Una quota di eventi è iatrogena e richiede sorveglianza attiva. I FANS espongono a gastrolesività e nefrotossicità soprattutto nei pazienti con funzione renale già compromessa; i glucocorticoidi possono precipitare iperglicemia, osteoporosi e infezioni se prolungati oltre il necessario. Le terapie anti-IL-1 aumentano la suscettibilità infettiva e vanno evitate in corso di infezioni attive. Gli interventi metabolici richiedono monitoraggio mirato: supplementi di calcio e citrato vanno bilanciati per evitare ipercalciuria e squilibri elettrolitici; le terapie RNA-interference richiedono follow-up clinico-laboratoristico per eventuali reazioni legate alla somministrazione e per la valutazione dell’efficacia sul profilo ossalico.
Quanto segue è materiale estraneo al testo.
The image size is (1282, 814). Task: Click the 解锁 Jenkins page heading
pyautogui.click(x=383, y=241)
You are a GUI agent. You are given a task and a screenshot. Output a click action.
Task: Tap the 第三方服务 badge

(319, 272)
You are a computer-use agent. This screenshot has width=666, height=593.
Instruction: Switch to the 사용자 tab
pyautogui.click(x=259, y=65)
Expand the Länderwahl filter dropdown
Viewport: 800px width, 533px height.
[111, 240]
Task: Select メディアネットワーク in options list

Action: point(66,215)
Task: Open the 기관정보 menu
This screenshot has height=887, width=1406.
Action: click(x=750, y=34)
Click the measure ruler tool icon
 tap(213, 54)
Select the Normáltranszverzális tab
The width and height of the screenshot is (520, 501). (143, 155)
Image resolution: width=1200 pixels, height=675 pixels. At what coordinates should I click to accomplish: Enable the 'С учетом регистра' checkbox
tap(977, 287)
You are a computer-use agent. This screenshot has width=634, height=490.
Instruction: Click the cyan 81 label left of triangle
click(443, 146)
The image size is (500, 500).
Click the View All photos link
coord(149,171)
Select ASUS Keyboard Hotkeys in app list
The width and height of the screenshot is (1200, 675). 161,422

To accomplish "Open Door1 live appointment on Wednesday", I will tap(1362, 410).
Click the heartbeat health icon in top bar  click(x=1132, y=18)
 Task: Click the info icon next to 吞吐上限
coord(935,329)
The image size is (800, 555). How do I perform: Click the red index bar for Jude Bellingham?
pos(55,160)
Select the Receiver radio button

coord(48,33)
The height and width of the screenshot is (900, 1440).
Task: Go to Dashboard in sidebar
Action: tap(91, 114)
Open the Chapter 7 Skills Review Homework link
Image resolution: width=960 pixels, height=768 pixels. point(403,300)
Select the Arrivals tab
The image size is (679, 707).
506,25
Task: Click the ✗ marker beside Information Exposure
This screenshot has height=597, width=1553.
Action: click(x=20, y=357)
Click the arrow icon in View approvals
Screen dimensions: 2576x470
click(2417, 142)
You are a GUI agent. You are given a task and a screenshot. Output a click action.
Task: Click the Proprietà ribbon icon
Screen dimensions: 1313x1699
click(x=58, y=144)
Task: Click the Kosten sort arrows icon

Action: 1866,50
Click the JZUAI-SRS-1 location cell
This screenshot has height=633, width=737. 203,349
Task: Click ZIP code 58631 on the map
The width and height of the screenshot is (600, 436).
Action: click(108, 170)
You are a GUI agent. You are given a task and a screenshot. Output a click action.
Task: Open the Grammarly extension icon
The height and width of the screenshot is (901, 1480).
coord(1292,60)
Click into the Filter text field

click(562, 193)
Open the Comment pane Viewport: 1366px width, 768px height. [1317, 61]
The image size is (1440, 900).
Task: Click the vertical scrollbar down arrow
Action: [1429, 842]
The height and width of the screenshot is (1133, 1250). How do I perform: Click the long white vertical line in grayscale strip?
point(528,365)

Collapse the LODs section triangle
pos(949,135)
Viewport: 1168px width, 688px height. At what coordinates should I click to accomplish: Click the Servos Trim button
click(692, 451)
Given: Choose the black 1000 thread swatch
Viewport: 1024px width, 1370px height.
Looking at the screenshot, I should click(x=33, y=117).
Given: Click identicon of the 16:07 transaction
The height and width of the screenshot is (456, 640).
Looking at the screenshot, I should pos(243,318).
Nella dialisi cronica, l’adeguatezza depurativa condiziona l’ossalato plasmatico e, se insufficiente, favorisce l’ossalosi con ricadute articolari e sistemiche.
Esistono infine complicanze topografiche meno comuni ma clinicamente rilevanti: masse ossalatoci periarticolari che comprimono strutture neurovascolari, calcificazioni estese delle spalle con dolore e rigidità marcate, depositi peri-tendinei al calcagno con rischio di rottura su terreno degenerativo, e, raramente, interessamento vertebrale con dolore radicolare o stenosi del canale. La prevenzione di gran parte di queste evenienze si fonda su una strategia metabolico-centrica rigorosa (riduzione stabile dell’ossaluria e dell’ossalato plasmatico), gestione proattiva dei flare con schemi antinfiammatori appropriati, idratazione costante, alcalinizzazione urinaria quando indicata, ottimizzazione del bilancio calcio-citrato-magnesio e co-gestione multidisciplinare con nefrologo, gastroenterologo e, se necessario, ortopedico. Quando tale impostazione è applicata in modo coerente, la frequenza degli attacchi cala, la sinovite cronica si riduce e il rischio di ossalosi e di disabilità a lungo termine diminuisce sensibilmente.